The future of ash trees in this forest depends upon the presence of ash in the seed-bank and continued regeneration. While ash saplings were found throughout the forest and within each of the treatments of this study, little is known about the longevity of ash seeds in the seed-bank. The ultimate persistence of ash as a canopy tree based on the presence of ash saplings may be overly optimistic. Ash saplings are under a secondary pressure caused by deer herbivory. Most of the ash saplings that occurred within the cut plots showed a shub-like growth form. These ash saplings with stunted growth and multiple branching stems demonstrate characteristic signs of previous browse events (Hausman, personal observations). Under continued deer herbivory pressure, one can only speculate as to the persistence of ash in this system. The eastern hemlock is also particularly susceptible to deer overbrowsing pressure (Frelich and Lorimer 1985). In areas infested with the hemlock wooly adelgid (HWA), Weckel et al. (2006) have documented a lack of hemlock sapling regeneration across a 40 year time span.
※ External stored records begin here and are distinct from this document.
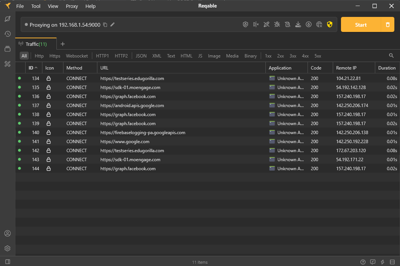This screenshot has height=266, width=400.
Task: Expand the Proxy menu
Action: [x=71, y=6]
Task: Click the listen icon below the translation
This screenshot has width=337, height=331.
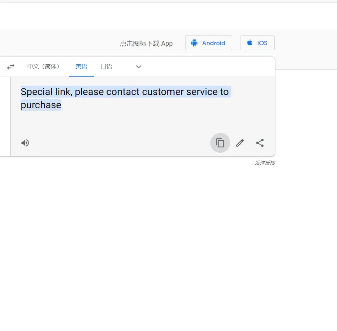Action: (x=25, y=143)
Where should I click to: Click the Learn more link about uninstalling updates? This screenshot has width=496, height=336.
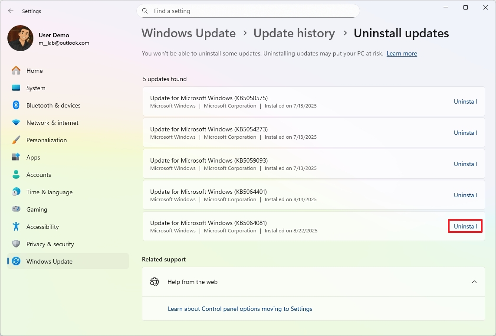pyautogui.click(x=401, y=53)
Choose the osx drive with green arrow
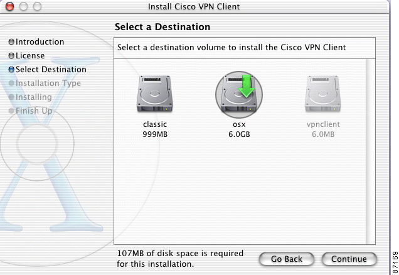This screenshot has height=275, width=399. (239, 95)
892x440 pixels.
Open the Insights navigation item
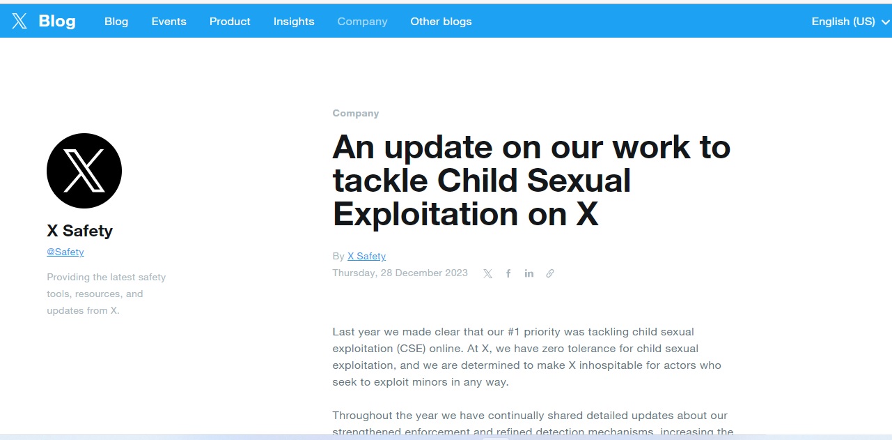pos(294,22)
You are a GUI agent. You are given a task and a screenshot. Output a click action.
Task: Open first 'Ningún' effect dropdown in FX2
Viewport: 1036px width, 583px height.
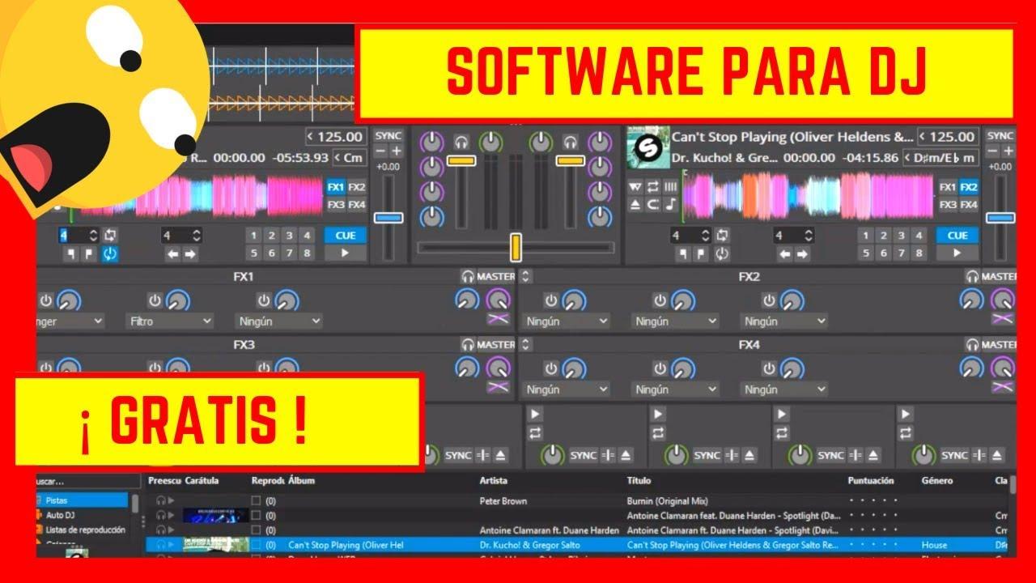point(566,321)
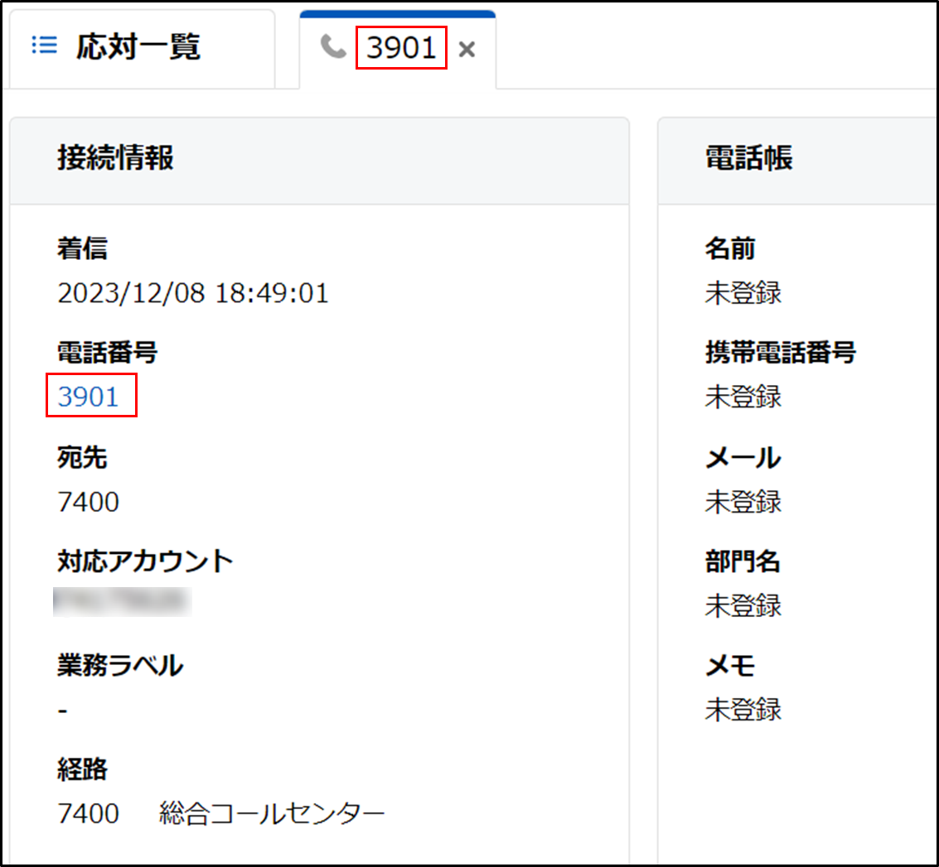Close the 3901 call tab
The image size is (939, 867).
467,50
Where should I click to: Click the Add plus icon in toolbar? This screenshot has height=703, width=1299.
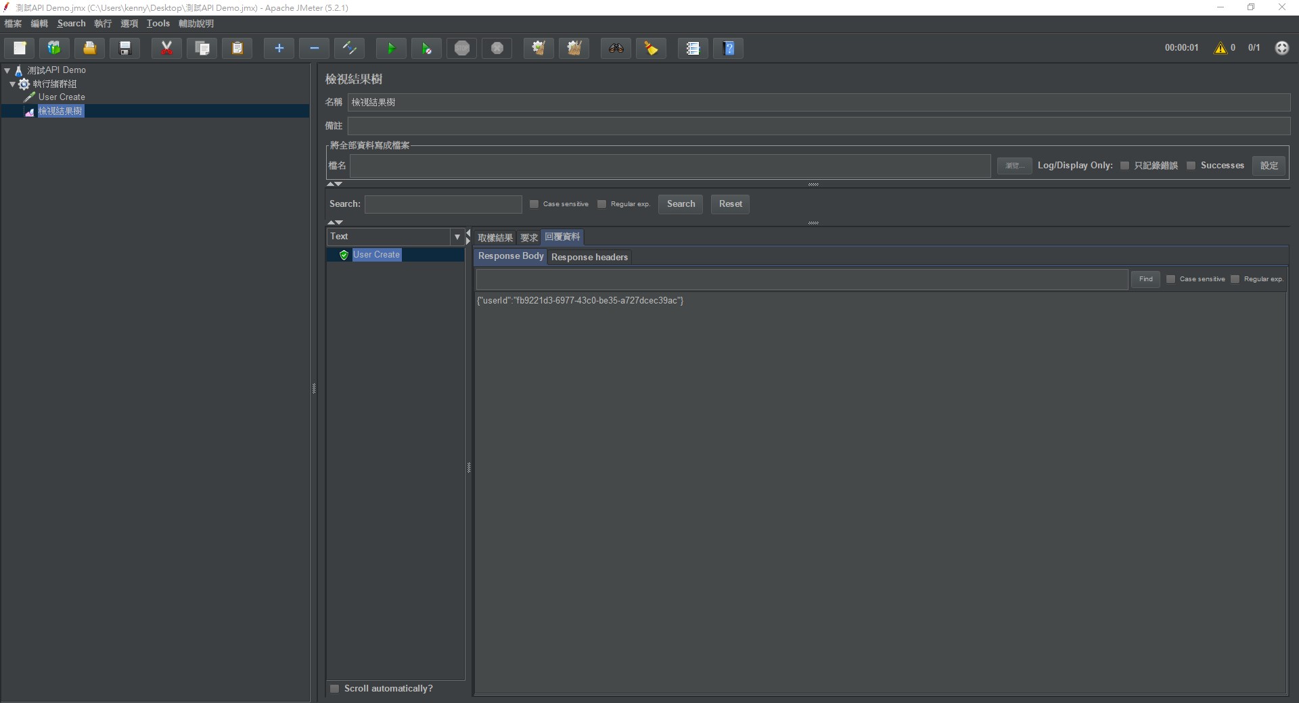click(x=279, y=48)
Furthermore, there was also a lack of regeneration in white ash (Fraxinus americana) in the HWA infested areas. This study demonstrates the potential indirect effect invasive forest species have on non-target species. HWA and EAB represent parallel examples of high impact invasive pests capable of restructuring forest composition. The combined pressures of the forest pest with increasing deer browse may ultimately lead to the functional extirpation of these two trees from their respective forest systems.

As of 2006 the USDA-APHIS spent $100 million dollars on attempted eradication of EAB, research and reforestation efforts (Lucik and Redding 2006). The emerald ash borer eradication efforts not only failed at their attempt to control the spread of this beetle but ultimately facilitated a secondary spread of invasive plant species. The initial colonization of invasive plants exposes vulnerability in the habitat with potentially lasting and detrimental impacts for the native plant community. Once established invasive plant species can alter ecosystem functioning and reduce native plant species abundance and survival. For example, the invasive Amur honeysuckle (Lonicera maackii) negatively affects plant species richness and abundance of herbaceous and tree seedlings growing below L. maackii crowns (Collier et al. 2002). Even though lasting impacts on the environment are yet to be determined, preliminary evidence indicates that at least some detrimental damage (i.e. soil compaction) caused by the eradication of EAB will likely take decades or longer to recover. This project exposes a potential and yet substantial concern for government agencies and land managers. With the likely continued spread of the emerald ash borer, one must question whether control mechanisms should be implemented in sensitive natural areas. Thus far EAB eradication efforts have been expensive and labor intensive with detrimental ecological consequences. The establishment of invasive species in the wake of eradication efforts adds a new variable for calculating future cost-benefit analysis of control or management objectives. Therefore, in the pursuit of finding suitable forest pest eradication measures, greater consideration should be given to determining disturbance intensity and the ecological impacts that influence invasive plant species establishment. Sometimes not implementing eradication is the best option.